Posté par atempodiblog le 1 août 2012

E’ più facile staccare la mia testa dal mio corpo, che il cuore dal mio Signore”. (Duca di Gordon)

Gli 800 martiri cristiani uccisi a Otranto dans Andrea Tornielli

[...] Qual è dunque la storia di questi martiri, le cui ossa sono esposte in alcune teche conservate in una delle cappelle laterali della cattedrale della città salentina? È una vicenda terribile. Dopo aver raggiunto il suo massimo splendore nei secoli X-XV, Otranto rimase vittima della conquista di Gedik Ahmed Pascià, inviato da Maometto II. I cittadini resistono all’assedio dopo aver visto arrivare via mare l’armata turca composta da 90 galee e 18mila soldati.

Per giorni le bombarde degli assedianti rovesciano sulla città centinaia di palle di pietra, e all’alba del 12 agosto 1480 riescono a sfondare aprendo una breccia sulle mura: «I cittadini resistendo ritiravansi strada per strada combattendo, talché le strade erano tutte piene d’homini morti così de’ turchi come de’ cristiani er il sangue scorreva per le strade come fusse fiume, di modo che correndo i turchi per la città perseguitando quelli che resistevano e quelli che si ritiravano e fuggivano la furia non trovavano da camminare se non sopra li corpi d’homini morti». Uomini, donne e bambini cercano rifugio nella cattedrale, ma anche qui i turchi sfondano il portale e si ritrovano davanti il vescovo Stefano Pendinelli, che brandisce la croce: «Sono il rettore di questo popolo e indegnamente preposto alle pecore del gregge di Cristo», dice.

Gli invasori, dopo avergli invano intimato di non nominare più Gesù, lo decapitano con un solo colpo di scimitarra. Il giorno successivo, il pascià chiede la lista di tutti gli abitanti fatti schiavi, ad esclusione delle donne e dei bambini sotto i 15 anni. Sono circa ottocento. Un prete apostata, per volere del comandante turco, invita a tutti ad abbandonare la fede cristiana per abbracciare quella islamica. Se non lo faranno, verranno trucidati.

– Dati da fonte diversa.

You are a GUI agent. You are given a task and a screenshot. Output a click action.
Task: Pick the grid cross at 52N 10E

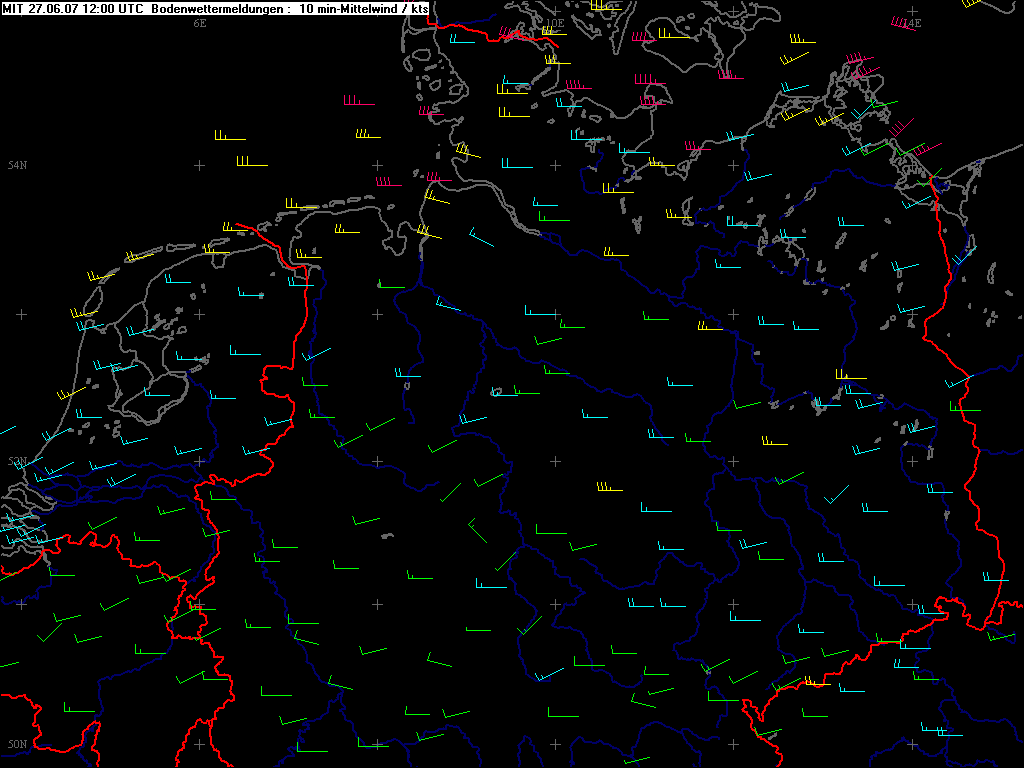555,461
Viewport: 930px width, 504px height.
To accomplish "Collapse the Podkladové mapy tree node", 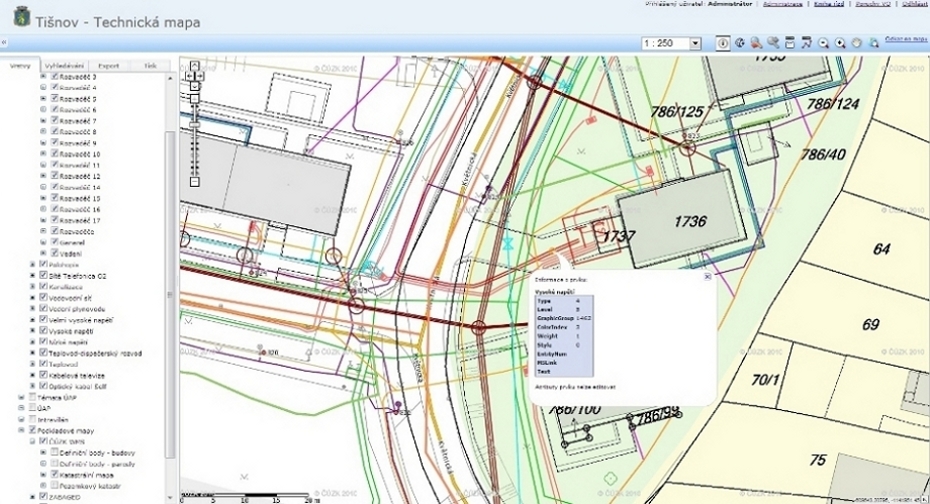I will point(20,430).

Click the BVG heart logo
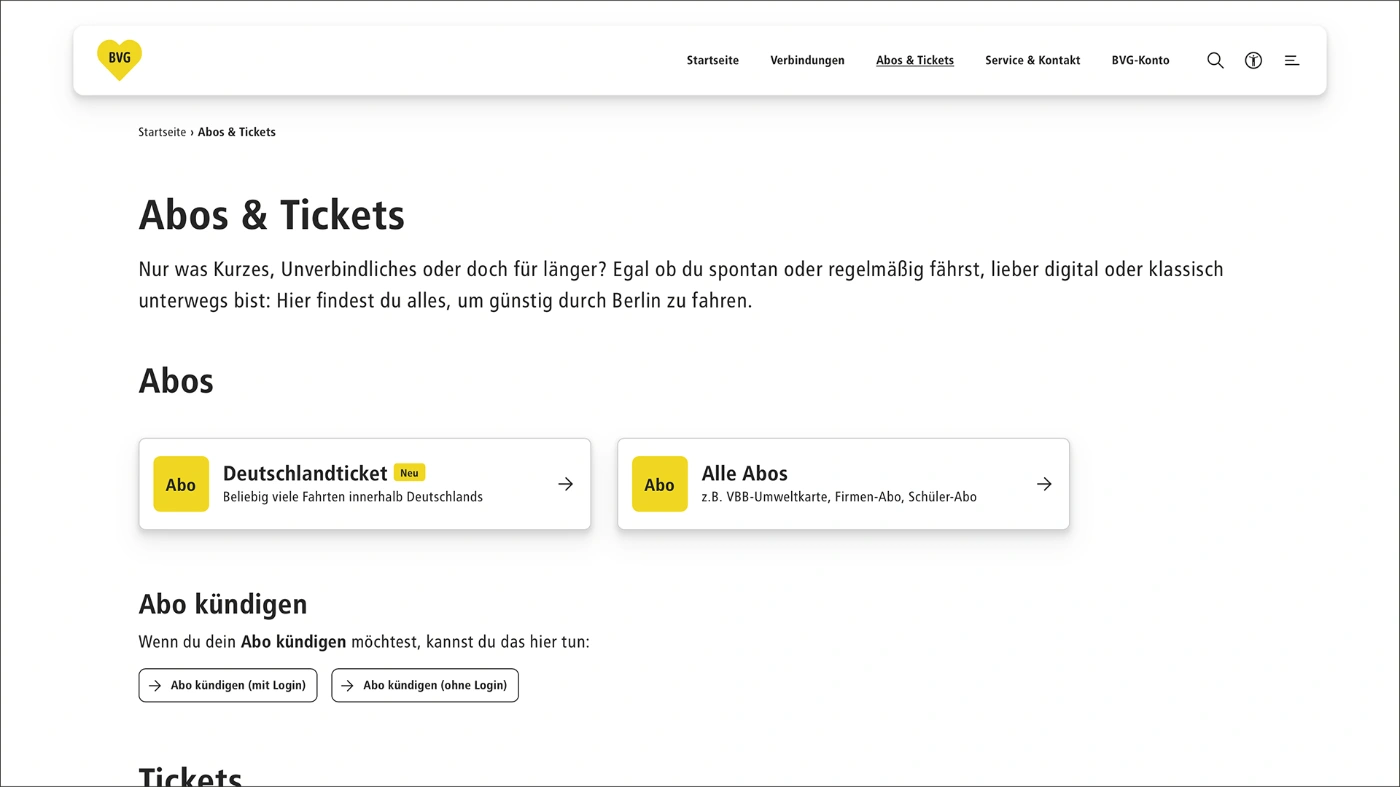tap(119, 60)
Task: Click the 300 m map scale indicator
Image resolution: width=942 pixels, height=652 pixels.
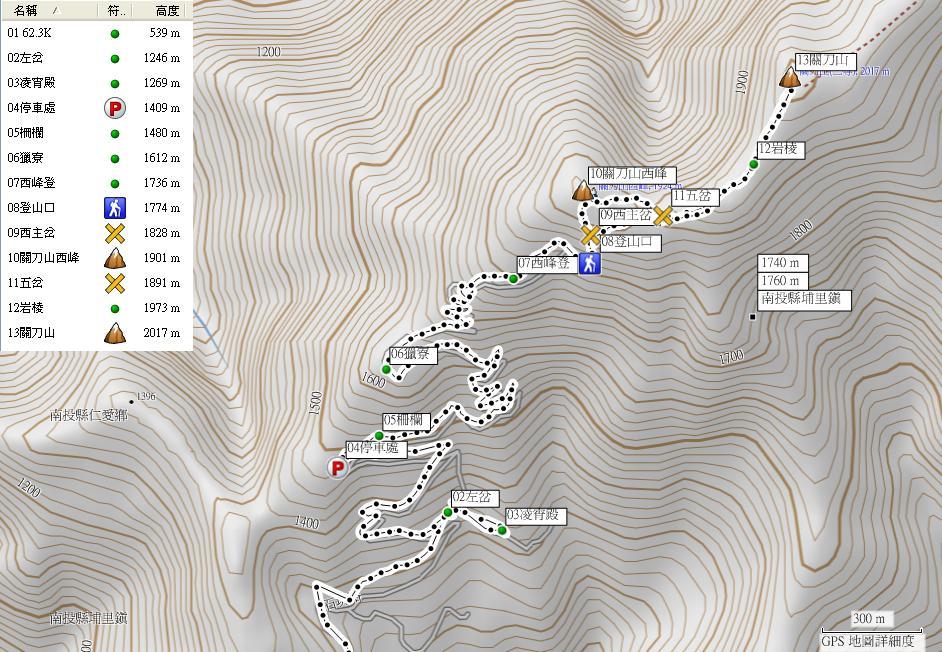Action: (869, 619)
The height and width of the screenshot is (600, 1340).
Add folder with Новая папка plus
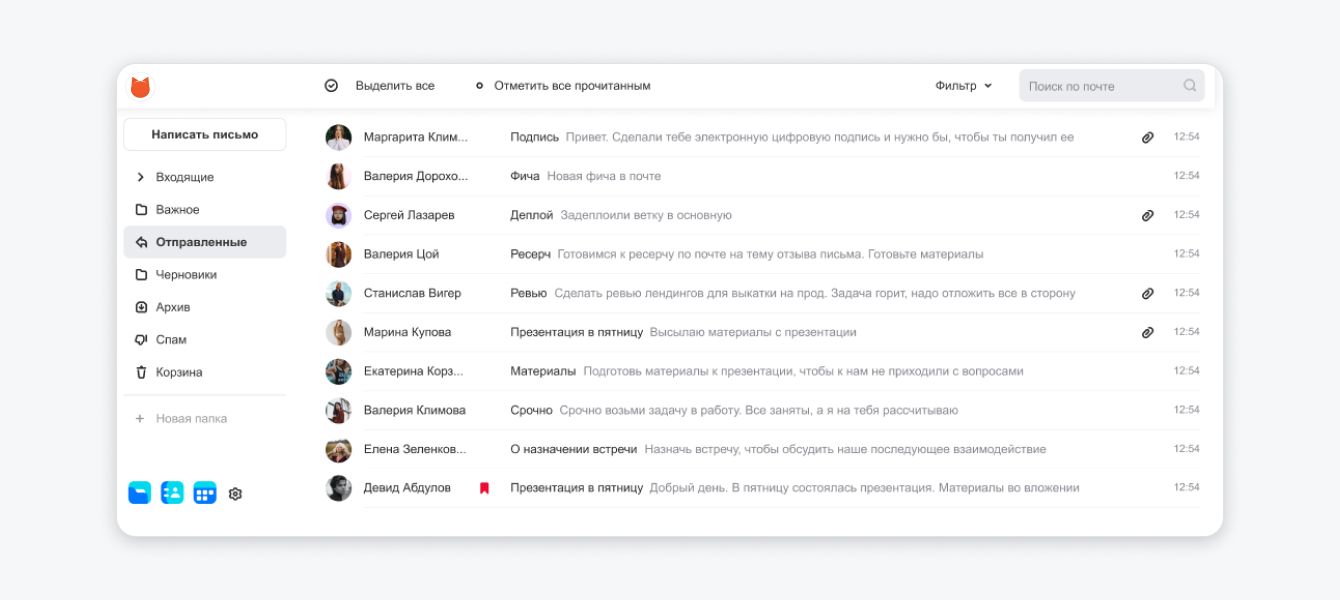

Uno dei prigionieri, Antonio Primaldo, un vecchio sarto, risponde: «Crediamo tutti in Gesù, figlio di Dio, siamo pronti a morire mille volte per lui». E aggiunge: «Fin qui ci siamo battuti per la patria e per salvare i nostri beni e la vita: ora bisogna battersi per Gesù Cristo e per salvare le nostre anime». Il pascià chiede anche agli altri che cosa intendono fare, e questi, dandosi l’un l’altro coraggio, gridano di essere pronti a subire qualsiasi morte pur di non rinnegare Cristo. Vengono tutti condannati a morte, a cominciare proprio dal sarto che per primo aveva parlato.

Il 14 agosto ha inizio la tremenda carneficina delle decapitazioni: il colle della Minerva rimane rosso di sangue, coperto quasi del tutto dagli ottecento corpi. Tra i vari eventi prodigiosi che raccontano le cronache, c’è il fatto che nonostante la decapitazione, il tronco di Primaldo sarebbe rimasto fermo in piedi, al suo posto. Un fenomeno che provocherà la conversione di uno degli esecutori della strage, a sua volta impalato dai commilitoni. L’effetto psicologico dell’eccidio è devastante: il Papa Sisto IV, appresa la notizia, inizia i preparativi per fuggire ad Avignone. Ma il destino dell’Europa non è segnato.

Otranto viene infatti riconquistata dagli Aragonesi un anno dopo, i corpi dei martiri sono ritrovati, sempre stando alle cronache antiche, incorrotti, con il volti sorridenti e gli occhi rivolti al cielo, e il 13 ottobre 1481 vengono trasportati all’interno della cattedrale cittadina e della chiesa di Santa Caterina a Formiello, a Napoli. I fedeli cominciano quasi subito a invocare gli ottocento come santi martiri. Che secondo la tradizione si sarebbero impegnati per evitare alla città nuovi sbarchi di turchi.